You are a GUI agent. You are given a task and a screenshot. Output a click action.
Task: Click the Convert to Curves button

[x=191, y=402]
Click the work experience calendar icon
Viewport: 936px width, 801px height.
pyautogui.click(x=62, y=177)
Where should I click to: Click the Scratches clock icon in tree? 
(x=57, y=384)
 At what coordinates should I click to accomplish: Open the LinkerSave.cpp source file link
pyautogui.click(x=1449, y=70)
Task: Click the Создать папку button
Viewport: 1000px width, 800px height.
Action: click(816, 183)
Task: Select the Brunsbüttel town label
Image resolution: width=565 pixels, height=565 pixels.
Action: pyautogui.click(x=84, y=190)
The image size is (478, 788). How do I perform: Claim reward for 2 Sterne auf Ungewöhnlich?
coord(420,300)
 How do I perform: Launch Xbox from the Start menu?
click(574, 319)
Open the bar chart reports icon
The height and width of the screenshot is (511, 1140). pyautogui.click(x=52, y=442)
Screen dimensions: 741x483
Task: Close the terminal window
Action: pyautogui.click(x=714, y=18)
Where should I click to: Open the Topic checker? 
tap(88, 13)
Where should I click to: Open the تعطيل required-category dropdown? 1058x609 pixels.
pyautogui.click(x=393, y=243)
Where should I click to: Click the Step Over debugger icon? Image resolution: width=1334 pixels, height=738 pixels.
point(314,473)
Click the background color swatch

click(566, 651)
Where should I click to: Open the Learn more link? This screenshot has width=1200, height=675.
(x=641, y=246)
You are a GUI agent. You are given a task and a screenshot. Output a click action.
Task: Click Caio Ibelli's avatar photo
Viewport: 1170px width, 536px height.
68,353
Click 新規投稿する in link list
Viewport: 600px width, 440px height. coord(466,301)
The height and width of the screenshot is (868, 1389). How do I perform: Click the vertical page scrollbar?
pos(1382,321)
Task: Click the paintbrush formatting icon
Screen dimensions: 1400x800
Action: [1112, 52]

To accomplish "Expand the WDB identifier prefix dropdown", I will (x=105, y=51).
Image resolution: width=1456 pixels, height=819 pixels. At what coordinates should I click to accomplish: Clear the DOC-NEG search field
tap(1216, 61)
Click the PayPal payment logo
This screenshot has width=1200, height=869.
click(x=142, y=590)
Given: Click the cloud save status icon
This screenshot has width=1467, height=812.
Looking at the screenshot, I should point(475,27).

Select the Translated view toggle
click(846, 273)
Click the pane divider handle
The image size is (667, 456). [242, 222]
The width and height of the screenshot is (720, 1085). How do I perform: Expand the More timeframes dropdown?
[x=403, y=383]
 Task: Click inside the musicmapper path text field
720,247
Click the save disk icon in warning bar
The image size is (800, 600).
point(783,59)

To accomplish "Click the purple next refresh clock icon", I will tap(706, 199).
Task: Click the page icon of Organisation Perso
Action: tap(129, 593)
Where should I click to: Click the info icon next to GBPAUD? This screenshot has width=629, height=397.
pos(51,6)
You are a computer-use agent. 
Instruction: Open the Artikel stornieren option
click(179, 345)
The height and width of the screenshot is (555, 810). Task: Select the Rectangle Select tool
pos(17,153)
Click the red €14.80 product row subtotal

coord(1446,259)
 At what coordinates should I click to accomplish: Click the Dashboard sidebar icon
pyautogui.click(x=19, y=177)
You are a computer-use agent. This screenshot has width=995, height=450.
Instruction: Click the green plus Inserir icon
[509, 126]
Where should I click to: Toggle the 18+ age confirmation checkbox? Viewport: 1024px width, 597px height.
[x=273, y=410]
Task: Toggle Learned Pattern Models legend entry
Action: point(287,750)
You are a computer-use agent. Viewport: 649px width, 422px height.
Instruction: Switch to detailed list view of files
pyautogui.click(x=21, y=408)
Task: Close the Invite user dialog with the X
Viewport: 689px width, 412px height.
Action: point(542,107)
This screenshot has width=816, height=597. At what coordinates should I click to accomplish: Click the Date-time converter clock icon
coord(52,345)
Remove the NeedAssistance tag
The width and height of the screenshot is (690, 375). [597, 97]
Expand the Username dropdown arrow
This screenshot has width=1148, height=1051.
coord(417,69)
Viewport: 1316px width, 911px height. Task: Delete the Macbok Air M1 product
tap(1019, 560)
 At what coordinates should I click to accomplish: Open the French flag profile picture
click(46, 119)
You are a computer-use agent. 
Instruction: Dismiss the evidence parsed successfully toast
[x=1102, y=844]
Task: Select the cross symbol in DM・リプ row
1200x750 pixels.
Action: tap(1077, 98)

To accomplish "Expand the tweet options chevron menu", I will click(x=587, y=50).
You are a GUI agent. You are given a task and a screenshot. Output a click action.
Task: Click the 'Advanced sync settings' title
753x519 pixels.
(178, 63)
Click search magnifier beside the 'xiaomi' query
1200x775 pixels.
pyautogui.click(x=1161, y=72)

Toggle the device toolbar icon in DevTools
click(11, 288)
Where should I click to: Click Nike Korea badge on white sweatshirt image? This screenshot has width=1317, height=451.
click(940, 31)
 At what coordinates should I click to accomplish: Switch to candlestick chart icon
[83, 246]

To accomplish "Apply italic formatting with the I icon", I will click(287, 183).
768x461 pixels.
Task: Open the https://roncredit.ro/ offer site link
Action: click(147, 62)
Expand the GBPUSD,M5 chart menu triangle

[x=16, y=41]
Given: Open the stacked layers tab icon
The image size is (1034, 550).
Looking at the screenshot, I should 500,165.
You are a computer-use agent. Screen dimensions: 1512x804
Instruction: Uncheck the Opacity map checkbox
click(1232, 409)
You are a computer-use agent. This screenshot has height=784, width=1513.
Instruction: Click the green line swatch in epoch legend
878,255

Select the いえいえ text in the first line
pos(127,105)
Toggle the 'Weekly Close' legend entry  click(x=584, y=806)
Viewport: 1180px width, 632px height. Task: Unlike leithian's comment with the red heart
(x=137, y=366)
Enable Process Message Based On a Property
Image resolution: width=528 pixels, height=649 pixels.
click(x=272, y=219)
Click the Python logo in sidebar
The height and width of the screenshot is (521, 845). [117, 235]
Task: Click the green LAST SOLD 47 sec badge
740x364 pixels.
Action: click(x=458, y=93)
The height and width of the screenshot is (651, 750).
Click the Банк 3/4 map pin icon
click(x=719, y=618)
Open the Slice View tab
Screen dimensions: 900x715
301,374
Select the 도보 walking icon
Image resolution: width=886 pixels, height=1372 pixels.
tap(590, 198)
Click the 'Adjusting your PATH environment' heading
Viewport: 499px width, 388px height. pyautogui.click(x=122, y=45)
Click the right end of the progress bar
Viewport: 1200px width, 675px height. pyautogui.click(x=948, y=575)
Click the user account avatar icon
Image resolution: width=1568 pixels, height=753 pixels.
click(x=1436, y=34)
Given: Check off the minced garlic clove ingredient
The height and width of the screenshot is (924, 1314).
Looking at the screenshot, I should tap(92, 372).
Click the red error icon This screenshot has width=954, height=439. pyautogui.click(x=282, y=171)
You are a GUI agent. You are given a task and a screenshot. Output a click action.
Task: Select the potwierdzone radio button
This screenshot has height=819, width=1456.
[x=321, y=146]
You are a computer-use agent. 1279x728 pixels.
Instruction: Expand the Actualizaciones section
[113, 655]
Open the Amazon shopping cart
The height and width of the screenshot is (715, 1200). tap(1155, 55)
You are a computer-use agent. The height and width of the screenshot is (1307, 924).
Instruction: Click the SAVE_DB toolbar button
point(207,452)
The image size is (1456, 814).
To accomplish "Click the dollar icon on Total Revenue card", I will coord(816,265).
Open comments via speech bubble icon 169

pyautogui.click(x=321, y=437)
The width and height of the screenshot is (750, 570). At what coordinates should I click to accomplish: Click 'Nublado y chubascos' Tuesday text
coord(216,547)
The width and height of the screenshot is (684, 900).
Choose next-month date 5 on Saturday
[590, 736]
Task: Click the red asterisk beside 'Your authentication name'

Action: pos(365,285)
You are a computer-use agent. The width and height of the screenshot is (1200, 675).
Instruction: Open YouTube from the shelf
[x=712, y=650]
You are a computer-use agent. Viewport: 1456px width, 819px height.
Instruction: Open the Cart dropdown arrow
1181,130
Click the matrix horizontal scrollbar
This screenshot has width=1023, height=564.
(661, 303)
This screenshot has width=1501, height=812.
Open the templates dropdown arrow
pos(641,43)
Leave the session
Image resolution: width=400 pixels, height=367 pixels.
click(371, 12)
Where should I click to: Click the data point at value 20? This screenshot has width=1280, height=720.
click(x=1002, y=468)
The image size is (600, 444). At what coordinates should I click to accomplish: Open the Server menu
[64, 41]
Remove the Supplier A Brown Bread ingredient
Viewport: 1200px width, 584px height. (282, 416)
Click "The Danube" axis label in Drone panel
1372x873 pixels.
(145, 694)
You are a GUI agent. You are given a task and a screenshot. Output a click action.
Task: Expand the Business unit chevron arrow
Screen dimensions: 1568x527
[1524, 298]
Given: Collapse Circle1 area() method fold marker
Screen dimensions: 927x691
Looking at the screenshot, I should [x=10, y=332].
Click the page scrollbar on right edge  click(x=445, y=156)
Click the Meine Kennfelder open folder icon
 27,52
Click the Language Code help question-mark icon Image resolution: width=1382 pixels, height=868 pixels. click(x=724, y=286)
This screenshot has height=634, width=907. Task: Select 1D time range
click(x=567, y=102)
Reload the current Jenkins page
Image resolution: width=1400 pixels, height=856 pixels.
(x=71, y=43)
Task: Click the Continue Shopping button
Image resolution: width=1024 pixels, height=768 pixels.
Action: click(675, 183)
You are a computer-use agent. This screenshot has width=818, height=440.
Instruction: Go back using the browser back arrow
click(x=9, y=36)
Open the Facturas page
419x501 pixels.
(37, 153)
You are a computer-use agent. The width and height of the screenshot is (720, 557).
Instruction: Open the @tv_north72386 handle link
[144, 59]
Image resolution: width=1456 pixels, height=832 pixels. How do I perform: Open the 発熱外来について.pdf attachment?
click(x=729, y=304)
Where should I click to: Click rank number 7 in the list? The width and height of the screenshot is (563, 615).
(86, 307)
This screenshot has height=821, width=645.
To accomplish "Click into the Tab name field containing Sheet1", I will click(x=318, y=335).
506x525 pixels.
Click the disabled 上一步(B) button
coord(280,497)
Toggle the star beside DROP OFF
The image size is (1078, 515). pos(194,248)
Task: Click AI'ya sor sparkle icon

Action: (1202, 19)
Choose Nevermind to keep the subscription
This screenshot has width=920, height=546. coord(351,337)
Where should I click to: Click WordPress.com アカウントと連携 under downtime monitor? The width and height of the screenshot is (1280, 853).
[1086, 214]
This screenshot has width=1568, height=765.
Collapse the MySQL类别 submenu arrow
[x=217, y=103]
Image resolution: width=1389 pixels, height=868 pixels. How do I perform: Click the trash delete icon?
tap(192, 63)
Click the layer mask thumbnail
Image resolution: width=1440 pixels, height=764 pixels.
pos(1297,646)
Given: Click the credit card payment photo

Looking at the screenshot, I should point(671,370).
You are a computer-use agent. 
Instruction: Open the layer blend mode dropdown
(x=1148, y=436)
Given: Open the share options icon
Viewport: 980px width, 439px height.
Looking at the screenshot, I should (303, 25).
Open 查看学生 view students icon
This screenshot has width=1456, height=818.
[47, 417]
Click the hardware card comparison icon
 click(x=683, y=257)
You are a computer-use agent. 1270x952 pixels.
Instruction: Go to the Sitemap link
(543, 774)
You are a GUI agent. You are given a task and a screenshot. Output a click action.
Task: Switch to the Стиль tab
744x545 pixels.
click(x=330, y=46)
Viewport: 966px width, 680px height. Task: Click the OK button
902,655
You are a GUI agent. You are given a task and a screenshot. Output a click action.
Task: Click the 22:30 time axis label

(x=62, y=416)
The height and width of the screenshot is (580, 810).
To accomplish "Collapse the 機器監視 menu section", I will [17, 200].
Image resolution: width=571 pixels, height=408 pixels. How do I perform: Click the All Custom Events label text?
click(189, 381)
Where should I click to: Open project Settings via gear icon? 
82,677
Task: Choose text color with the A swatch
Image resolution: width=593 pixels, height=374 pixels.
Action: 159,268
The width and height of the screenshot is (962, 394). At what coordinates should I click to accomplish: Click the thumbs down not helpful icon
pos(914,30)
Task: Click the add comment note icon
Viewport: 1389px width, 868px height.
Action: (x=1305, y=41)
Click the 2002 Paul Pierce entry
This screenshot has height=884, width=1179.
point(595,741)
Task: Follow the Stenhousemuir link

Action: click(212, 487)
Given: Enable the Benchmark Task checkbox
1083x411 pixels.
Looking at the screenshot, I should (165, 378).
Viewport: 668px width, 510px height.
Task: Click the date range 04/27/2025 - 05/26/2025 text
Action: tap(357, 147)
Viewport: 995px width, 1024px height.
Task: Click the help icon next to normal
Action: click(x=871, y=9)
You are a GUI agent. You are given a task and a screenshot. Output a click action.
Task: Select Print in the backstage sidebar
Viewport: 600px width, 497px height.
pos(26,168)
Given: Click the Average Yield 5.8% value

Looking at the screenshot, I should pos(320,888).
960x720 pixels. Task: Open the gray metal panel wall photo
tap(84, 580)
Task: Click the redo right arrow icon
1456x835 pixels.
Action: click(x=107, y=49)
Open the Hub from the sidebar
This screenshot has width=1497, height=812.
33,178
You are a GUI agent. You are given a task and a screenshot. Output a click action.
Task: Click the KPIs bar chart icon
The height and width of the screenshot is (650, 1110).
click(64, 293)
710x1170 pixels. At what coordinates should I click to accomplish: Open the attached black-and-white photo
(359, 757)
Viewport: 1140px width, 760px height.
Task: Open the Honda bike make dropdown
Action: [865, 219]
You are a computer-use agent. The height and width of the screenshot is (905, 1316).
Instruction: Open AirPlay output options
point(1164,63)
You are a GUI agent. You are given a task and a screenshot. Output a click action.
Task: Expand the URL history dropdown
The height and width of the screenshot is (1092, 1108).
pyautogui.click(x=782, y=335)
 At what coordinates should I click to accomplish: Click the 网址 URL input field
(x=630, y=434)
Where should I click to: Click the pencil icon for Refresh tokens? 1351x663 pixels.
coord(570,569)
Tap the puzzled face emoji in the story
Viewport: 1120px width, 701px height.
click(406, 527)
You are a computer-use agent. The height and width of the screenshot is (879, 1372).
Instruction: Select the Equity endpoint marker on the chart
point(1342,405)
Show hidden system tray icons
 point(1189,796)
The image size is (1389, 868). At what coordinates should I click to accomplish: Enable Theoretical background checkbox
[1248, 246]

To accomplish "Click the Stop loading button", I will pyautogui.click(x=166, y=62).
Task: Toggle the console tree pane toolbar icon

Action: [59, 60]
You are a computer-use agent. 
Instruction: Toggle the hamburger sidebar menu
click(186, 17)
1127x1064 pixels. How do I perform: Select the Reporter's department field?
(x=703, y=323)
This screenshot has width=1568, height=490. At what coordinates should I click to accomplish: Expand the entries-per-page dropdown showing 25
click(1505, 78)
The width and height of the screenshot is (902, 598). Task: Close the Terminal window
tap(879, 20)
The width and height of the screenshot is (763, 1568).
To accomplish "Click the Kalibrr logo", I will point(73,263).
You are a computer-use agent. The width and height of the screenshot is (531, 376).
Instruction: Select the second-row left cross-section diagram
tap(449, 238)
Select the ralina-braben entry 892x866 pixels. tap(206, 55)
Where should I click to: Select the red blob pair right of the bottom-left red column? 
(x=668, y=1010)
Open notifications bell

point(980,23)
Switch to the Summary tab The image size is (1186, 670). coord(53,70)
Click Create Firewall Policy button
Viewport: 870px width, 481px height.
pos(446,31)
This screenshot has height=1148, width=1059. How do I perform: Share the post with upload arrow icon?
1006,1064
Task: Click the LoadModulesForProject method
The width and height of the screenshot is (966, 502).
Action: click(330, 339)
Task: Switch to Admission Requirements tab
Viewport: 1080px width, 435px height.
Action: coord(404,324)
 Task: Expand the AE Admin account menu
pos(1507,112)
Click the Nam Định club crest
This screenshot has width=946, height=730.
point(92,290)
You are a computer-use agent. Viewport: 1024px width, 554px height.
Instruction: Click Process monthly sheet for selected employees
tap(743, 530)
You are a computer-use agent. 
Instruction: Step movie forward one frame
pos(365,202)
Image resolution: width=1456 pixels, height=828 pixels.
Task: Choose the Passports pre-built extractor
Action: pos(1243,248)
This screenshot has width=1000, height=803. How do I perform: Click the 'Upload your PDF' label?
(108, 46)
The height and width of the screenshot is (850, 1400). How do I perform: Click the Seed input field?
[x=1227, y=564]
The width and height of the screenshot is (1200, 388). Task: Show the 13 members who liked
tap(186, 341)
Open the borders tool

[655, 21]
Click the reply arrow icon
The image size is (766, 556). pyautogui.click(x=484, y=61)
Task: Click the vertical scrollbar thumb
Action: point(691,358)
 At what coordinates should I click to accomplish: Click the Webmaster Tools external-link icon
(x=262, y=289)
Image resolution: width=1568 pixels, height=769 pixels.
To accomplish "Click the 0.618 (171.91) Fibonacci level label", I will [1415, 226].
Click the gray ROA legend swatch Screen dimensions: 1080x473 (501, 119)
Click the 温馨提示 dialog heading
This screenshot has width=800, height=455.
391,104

### WRITTEN REQUEST
Could you convert the records starting at the line containing "506x525 pixels." and ending at the line containing "This screenshot has width=920, height=546." into a JSON list of strings, one per line, with blank lines omitted?

### RESULT BELOW
[
  "506x525 pixels.",
  "Click the disabled 上一步(B) button",
  "coord(280,497)",
  "Toggle the star beside DROP OFF",
  "The image size is (1078, 515). pos(194,248)",
  "Task: Click AI'ya sor sparkle icon",
  "Action: (1202, 19)",
  "Choose Nevermind to keep the subscription",
  "This screenshot has width=920, height=546. coord(351,337)"
]